NEW YORK/GENEVA, OCTOBER 20, 2016—A new cholera control strategy using a single-dose oral vaccine instead of two doses could be sufficient in protecting against the deadly disease during an outbreak, according to a study published by international medical humanitarian organization Doctors Without Borders/Médecins Sans Frontiéres (MSF) in the Lancet Global Health this week.
The study—conducted in Juba, South Sudan by MSF, Epicentre, the South Sudanese Ministry of Health, John Hopkins University, and the World Health Organization—found that the single-dose vaccine strategy was 87.3 percent effective in reducing cholera for up to two months among the nearly 900 people who took part in the study. Additionally, this strategy could help maximize public health benefits by vaccinating and protecting more people when supply is low or when it is impossible to administer a second dose of the traditional two-dose vaccine.

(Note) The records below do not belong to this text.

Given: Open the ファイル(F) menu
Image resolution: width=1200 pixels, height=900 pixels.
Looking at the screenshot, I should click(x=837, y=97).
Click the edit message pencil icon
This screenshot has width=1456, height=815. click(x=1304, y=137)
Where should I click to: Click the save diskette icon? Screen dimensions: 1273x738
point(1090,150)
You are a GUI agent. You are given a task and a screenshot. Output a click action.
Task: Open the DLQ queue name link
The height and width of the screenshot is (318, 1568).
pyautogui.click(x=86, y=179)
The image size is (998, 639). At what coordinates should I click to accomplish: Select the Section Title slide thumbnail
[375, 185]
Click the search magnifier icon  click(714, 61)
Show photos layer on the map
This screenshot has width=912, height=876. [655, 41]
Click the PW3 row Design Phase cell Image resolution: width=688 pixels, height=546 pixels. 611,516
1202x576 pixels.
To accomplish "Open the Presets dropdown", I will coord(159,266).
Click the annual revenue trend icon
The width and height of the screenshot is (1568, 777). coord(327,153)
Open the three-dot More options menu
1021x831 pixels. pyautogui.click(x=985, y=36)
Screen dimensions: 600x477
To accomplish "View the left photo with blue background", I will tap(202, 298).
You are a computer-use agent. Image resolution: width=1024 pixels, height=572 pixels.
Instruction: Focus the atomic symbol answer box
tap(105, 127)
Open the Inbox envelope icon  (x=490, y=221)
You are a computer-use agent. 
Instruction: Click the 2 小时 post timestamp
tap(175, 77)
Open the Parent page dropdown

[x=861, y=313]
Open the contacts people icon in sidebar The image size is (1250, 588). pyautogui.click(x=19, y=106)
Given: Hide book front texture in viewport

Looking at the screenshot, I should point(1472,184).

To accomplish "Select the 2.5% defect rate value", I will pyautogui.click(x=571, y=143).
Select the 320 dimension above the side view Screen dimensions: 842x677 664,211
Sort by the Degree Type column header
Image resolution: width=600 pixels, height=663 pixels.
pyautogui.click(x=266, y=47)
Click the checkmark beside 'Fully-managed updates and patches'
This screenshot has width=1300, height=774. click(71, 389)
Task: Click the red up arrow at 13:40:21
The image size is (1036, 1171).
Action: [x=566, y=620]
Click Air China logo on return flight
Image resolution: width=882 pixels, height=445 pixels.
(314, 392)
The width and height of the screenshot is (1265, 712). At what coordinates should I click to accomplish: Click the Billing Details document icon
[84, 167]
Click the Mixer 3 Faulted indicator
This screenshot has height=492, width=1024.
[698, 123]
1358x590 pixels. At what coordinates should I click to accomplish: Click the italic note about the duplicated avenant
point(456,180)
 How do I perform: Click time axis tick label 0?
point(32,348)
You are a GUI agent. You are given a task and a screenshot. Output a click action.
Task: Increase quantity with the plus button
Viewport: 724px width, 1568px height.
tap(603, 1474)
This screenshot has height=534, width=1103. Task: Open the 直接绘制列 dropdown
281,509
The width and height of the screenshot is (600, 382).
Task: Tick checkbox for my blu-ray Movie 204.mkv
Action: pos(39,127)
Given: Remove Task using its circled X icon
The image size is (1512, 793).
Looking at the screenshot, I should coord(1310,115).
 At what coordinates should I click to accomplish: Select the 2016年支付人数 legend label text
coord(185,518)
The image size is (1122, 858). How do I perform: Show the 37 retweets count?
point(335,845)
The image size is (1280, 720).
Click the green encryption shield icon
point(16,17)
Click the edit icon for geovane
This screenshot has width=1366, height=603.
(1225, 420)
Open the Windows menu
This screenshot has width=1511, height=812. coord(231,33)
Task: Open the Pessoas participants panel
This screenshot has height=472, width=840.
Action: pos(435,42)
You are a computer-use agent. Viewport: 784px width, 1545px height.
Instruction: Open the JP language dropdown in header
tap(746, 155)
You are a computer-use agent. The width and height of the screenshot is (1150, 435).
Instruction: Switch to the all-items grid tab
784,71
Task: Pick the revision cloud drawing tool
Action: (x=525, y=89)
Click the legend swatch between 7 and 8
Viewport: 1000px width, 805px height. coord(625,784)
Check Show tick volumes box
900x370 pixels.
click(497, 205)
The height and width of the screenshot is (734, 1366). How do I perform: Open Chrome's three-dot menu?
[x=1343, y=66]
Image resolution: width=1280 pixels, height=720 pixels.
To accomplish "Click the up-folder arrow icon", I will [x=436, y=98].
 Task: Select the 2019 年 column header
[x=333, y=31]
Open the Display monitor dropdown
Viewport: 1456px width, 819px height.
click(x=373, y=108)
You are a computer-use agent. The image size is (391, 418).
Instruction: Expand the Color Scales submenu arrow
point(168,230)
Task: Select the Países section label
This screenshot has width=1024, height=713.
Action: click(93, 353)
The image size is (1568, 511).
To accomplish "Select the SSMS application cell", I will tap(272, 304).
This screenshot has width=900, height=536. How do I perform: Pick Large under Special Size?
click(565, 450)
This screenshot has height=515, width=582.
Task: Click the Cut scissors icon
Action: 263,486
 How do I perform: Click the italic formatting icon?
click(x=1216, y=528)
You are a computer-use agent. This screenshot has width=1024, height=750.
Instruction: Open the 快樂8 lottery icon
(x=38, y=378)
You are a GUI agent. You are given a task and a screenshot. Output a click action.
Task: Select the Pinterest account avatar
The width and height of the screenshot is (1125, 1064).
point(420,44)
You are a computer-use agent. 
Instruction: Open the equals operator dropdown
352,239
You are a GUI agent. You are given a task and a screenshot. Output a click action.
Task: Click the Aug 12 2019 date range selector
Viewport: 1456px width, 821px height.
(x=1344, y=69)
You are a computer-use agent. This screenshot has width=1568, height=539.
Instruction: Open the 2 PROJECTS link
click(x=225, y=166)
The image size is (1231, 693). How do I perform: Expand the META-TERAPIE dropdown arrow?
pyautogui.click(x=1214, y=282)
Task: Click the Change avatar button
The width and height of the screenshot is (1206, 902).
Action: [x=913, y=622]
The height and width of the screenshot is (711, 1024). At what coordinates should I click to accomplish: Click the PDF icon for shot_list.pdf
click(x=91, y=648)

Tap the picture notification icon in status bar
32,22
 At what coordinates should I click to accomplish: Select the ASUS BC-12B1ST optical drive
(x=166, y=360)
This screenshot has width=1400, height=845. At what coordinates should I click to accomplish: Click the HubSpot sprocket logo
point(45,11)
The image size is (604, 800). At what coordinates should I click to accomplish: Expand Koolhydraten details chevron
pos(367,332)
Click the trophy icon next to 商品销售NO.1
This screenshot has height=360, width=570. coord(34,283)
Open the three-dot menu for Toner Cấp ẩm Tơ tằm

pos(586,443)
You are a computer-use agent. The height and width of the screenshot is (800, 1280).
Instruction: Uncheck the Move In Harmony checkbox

“The results of the study are very promising,” said Dr. Iza Ciglenecki, MSF operational research coordinator. “More research is needed, and we still don’t have full knowledge of the length of the coverage after two months. Nevertheless, this could be a milestone in cholera protection, as it may allow for the prevention of unnecessary illness and death during outbreaks. Given the lack of available vaccines, this is very good news.”
While oral vaccines have proven effective in preventing cholera during outbreaks, current two-dose strategies are logistically challenging to implement during emergencies. In addition, the global shortage of oral cholera vaccine currently makes it impossible to protect the more than two billion people at risk of the disease. Fewer than four million doses of oral cholera vaccine were produced in 2015.
As part of a cholera outbreak response in Juba in July 2015, MSF, in collaboration with local health authorities, vaccinated 160,000 people with a single-dose of oral vaccine. This was the first time a single dose of oral vaccine had been used in a mass vaccination campaign. The decision was made since there were not sufficient doses available to vaccinate all of the at-risk population with two doses, and evidence from previous studies suggested that a single dose might provide sufficient short-term protection.
In April 2016, MSF also vaccinated 423,000 people in Lusaka, Zambia, in the largest ever single-dose oral cholera vaccination campaign to take place during an outbreak.
Cholera causes death and illness of thousands of people globally every year, mainly affecting the most vulnerable and poor. The disease is endemic in many parts of the world and outbreaks often occur during emergencies such as natural disasters and conflicts, where poor or dense living conditions contribute to the spread of the disease.